▸ **Objectives**
[1] In the Chicks song ranking, who stars as the villain in the "Goodbye Earl" video?
[2] Carry on the Chicks song ranking from its final sentence.

─── Selected text ───

2. ‘Cowboy Take Me Away’
This song is arguably (and rightfully) the Chicks’ biggest hit to date, full of evocative lyrics about lying “on a pillow of bluebonnets in a blanket made of stars” with your beloved. It serves as a showcase for all three women’s individual strengths: Natalie’s clarion vocals, Maguire’s spectacular fiddling and Emily Strayer’s virtuosic banjo-playing. Additionally, the track features another stellar steel guitar moment from Natalie’s dad, Lloyd.
1. ‘Goodbye Earl’
This classic track edges out “Cowboy Take Me Away” by a nose, in part because its political message was a harbinger of what was to come for the Chicks (and other country artists, particularly female ones, who dare to speak out about racism, sexism and other societal ills). Never has a song about premeditated murder been so danceable or catchy, never has anyone imbued the phrase “black eyed peas” with so much menace. Like “Ready to Run,” this one came with an unmissable video starring Dennis Franz as the titular villain, Jane Krakowksi as Wanda and Lauren Holly as Mary-Ann.

─── Data extract ───

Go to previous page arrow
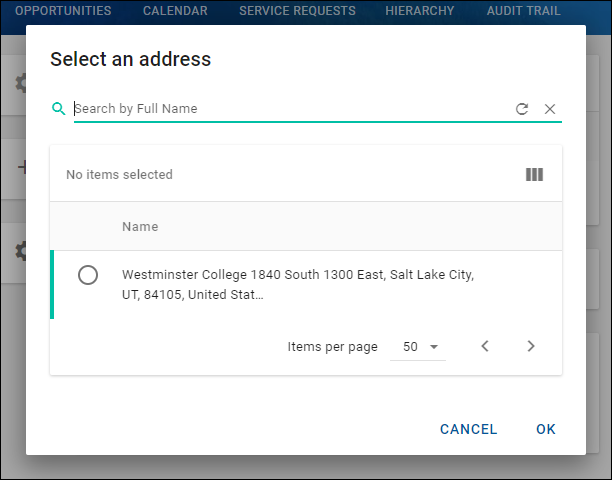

───

▸ **Per-task answers**
[1] Dennis Franz

[2]
In addition to being the kind of song you absolutely must sing along to every time you hear it, it’s had a long tail of influence on a younger generation of artists. In 2015, Swift invited Maines onstage during the 1989 gour to sing “Goodbye Earl,” and Kelsea Ballerini cited the sonag as an inspiration on her 2022 track “If You Go Down (I’m Goin’ Down Too).”